Bu anıt mezarın olduğu yerde eskiden Sakson Sarayı varmış. Bombalanmadan
sonra sarayın sadece yıkık dökük giriş kapısı kalmış. Bu giriş kapısı daha
sonra onarılmış ve altında Meçhul Asker mezarı var. Anıt, Polonya’yı korumak
için canını feda eden ve kimliği belli olmayan askerler için 1925 yılında
dönemin Savaş Bakanı Wladyslaw Sikorski tarafından yaptırılmış. 8 Mayıs
1946’da, anıta ebediyen yanacak olan bir alev eklenmiş. Mezarlar için
kullanılan toprakların hepsi, 14 farklı savaş alanından özel olarak getirilmiş Askerlerin
nöbet tuttuğu kitabenin üzerinde kırmızı zemin üzerinde beyaz ay yıldızlı
çiçeklerden yapılmış bir bayrak duruyor. Dün 23 Nisan’dı. Türk Büyük Elçiliği,
“Ulusal Egemenlik ve Çocuk Bayramı” şerefine çelenk bırakmış. Çok hoş.

### Yapmanız gerekenler
1 > Meçhul Asker anıtıyla ilgili metne göre aşağıdaki soruları yanıtlayın:
(a) Anıtın bulunduğu yerde eskiden ne varmış?
(b) Anıtı 1925 yılında kim yaptırmış?
(c) Mezarlar için kullanılan topraklar kaç farklı savaş alanından getirilmiş?
2 > Aşağıdaki ifadelerin Meçhul Asker anıtıyla ilgili metinle uyuşup uyuşmadığını belirtin. Her biri için evet ya da hayır deyin ve bunu belirleyen sözleri metinden aynen aktarın.
(a) Bombalanmadan sonra saraydan yalnızca giriş kapısı kalmış.
(b) Anıta ebediyen yanacak alev 1925 yılında eklenmiş.
(c) Türk Büyük Elçiliği anıta çelenk bırakmış.
3 > Meçhul Asker anıtıyla ilgili metni bittiği yerden sürdürün.

### Çıkarılan veriler
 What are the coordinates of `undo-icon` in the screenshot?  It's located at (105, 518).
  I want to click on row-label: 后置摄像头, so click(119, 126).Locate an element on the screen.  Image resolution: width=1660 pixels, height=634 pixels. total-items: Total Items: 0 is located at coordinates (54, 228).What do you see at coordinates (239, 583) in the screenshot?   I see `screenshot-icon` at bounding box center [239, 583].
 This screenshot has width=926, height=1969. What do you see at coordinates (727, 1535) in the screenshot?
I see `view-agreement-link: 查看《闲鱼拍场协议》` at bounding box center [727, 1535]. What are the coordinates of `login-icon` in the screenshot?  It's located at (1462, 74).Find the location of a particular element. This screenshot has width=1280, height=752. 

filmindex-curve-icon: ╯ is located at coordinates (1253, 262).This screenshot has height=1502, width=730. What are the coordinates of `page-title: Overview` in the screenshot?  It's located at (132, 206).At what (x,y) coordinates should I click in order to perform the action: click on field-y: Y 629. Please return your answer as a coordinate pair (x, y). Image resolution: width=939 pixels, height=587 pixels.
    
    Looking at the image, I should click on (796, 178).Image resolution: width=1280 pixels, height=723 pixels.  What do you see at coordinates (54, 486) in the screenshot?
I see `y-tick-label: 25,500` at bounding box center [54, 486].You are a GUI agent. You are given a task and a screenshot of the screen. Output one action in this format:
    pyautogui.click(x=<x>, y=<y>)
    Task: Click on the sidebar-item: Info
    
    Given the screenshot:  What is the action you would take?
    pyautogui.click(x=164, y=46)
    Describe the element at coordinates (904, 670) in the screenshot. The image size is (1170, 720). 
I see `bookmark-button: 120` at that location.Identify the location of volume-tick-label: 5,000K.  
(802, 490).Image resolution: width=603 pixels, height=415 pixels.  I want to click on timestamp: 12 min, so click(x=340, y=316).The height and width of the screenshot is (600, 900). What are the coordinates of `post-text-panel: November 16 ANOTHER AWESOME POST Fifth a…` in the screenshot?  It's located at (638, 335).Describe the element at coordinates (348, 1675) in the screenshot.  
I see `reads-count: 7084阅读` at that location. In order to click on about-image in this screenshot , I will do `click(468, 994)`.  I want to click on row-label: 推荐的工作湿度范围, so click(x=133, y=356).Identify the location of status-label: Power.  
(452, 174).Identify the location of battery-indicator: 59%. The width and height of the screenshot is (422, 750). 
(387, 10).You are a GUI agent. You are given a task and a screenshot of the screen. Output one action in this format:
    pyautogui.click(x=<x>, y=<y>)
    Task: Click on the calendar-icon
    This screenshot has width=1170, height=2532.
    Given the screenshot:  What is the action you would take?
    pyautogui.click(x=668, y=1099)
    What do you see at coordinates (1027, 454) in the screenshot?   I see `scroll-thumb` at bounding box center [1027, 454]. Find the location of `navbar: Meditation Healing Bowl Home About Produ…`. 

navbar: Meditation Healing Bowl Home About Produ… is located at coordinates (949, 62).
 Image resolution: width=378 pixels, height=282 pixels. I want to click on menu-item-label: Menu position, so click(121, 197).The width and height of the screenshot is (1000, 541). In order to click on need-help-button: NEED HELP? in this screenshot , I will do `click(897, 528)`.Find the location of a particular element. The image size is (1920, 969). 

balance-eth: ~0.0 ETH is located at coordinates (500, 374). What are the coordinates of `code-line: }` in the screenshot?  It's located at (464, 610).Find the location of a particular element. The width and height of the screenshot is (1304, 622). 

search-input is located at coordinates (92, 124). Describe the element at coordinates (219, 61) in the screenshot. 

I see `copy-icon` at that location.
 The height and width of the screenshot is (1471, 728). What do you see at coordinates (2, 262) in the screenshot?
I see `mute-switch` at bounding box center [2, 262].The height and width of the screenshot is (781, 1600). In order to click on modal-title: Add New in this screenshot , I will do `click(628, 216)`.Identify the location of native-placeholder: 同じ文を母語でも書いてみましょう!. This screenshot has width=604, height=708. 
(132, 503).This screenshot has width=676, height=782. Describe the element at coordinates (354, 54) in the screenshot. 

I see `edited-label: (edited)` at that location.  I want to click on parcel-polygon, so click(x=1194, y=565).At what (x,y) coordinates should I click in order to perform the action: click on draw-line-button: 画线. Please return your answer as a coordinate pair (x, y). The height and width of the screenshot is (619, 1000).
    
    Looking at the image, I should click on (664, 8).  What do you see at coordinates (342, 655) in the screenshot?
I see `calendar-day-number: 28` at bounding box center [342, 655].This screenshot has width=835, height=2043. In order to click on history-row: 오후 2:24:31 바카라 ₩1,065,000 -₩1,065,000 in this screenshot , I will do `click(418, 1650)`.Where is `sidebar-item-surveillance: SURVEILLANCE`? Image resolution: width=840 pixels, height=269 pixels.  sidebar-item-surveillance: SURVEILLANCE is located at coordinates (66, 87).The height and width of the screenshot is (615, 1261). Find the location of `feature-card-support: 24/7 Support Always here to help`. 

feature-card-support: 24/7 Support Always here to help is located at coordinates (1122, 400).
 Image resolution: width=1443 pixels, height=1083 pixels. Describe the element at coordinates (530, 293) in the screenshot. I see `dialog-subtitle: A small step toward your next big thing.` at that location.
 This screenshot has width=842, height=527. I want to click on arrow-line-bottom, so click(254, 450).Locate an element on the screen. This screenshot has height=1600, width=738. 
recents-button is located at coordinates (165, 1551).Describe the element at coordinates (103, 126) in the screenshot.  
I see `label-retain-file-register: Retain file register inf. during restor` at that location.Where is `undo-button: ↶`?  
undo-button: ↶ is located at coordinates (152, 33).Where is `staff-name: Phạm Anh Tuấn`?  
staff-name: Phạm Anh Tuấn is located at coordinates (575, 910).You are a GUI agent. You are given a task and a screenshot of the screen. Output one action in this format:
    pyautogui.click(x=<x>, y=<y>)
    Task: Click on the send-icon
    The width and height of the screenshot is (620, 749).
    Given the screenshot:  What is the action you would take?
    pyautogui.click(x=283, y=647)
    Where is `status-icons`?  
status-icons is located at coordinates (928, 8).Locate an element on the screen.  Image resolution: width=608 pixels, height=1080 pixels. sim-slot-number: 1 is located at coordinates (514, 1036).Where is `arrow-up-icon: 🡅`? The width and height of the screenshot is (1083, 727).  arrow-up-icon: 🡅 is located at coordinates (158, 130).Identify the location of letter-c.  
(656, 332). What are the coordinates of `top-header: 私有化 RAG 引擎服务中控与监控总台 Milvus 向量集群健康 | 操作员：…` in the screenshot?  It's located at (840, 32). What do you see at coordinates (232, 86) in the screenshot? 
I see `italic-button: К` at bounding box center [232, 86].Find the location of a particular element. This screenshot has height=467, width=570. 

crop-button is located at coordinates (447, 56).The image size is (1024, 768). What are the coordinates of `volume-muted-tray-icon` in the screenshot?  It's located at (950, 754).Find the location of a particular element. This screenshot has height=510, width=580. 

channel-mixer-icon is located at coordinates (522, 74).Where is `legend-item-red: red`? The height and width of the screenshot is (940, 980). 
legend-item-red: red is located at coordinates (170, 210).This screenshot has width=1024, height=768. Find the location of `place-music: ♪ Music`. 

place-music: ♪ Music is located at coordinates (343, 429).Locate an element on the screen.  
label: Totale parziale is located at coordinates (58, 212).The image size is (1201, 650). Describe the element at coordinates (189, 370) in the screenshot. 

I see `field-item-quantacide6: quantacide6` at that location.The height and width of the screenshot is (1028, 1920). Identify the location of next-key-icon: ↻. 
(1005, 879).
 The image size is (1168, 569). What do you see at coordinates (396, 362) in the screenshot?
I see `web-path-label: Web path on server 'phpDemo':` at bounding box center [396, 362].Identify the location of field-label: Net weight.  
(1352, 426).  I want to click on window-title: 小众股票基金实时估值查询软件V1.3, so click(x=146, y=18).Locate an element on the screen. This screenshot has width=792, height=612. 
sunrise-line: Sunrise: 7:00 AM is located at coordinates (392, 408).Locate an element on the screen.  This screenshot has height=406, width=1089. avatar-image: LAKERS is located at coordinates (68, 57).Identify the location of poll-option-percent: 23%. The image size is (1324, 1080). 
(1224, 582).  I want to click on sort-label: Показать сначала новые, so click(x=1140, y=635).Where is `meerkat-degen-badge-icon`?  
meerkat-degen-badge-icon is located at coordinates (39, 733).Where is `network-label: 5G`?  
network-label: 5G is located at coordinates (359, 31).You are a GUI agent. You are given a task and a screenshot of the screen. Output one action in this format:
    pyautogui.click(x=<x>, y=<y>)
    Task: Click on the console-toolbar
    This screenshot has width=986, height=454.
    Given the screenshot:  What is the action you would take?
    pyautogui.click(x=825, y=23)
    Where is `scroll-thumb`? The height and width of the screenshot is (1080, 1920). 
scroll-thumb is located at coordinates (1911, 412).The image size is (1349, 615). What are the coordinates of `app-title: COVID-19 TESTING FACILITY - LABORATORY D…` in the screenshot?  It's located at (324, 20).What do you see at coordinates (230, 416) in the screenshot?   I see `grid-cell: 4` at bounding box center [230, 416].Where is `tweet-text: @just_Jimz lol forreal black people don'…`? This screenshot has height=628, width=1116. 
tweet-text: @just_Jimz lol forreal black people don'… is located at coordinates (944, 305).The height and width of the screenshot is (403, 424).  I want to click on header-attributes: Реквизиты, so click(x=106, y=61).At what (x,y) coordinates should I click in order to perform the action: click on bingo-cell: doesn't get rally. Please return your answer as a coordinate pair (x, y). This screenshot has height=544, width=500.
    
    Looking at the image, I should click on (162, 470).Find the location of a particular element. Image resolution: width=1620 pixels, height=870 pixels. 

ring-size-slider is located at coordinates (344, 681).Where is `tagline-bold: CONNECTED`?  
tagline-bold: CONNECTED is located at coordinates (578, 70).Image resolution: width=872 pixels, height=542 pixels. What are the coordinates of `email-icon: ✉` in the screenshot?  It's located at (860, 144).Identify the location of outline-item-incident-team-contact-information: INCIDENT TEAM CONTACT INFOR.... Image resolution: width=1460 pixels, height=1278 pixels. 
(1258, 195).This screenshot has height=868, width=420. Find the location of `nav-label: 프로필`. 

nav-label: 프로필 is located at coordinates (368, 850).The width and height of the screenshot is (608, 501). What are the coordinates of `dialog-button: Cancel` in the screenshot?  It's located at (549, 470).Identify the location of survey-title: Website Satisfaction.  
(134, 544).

### Görevlere göre yanıtlar
1 >
(a) Sakson Sarayı.
(b) Dönemin Savaş Bakanı Wladyslaw Sikorski.
(c) 14 farklı savaş alanından.

2 >
(a) Evet: "Bombalanmadan sonra sarayın sadece yıkık dökük giriş kapısı kalmış."
(b) Hayır: "8 Mayıs 1946’da, anıta ebediyen yanacak olan bir alev eklenmiş."
(c) Evet: "Türk Büyük Elçiliği, “Ulusal Egemenlik ve Çocuk Bayramı” şerefine çelenk bırakmış."

3 >
Meydanda yenilerde dikilen bir haç var. 10 Nisan 2010
yılında Rusya’da düşen uçakta ölenlerin anısına dikilmiş bu haç. Düşen uçakta Polonya Cumhurbaşkanı Lech Kaczynski ve eşi, Polonya Merkez Bankası başkanı, Dışişleri
Bakan Yardımcısı, Genelkurmay Başkanı milletvekilleri ve Polonya'nın önde gelen
bazı tarihçileri de hayatlarını kaybetmişler.
Tepesinde taraçası
dikkat çeken Bristol Otel önünde duruyoruz. Burası bizim sevgili şairimiz Nazım
Hikmet’in Varşova’ya geldiğinde kaldığı otelmiş. Nazım Hikmet’in dedesi Mustafa Celâleddin Paşa’nın (Konstanty Borzęcki) leh asıllı Osmanlı
paşası olduğunu hatırlatmakta yarar var..
Otelin yanında
cumhurbaşkanın çalışma ofisinin olduğu bina var. Binayı sadece iki asker
koruyor. Binanın önünde Jozef Poniatowski (1763-1815)’nin elde kılıç at
üzerinde bronz heykeli var. Kendisi her zaman Polonya'nın özgürlüğü için savaşanlara,
özellikle de çoğu daha önce onun komutası altında savaşmış olan Kasım 1830 isyancılarına
ilham kaynağı olmuş. Onun figürü, Józef Piłsudski de dahil olmak üzere
birçok Polonyalı asker için rol model olmuş.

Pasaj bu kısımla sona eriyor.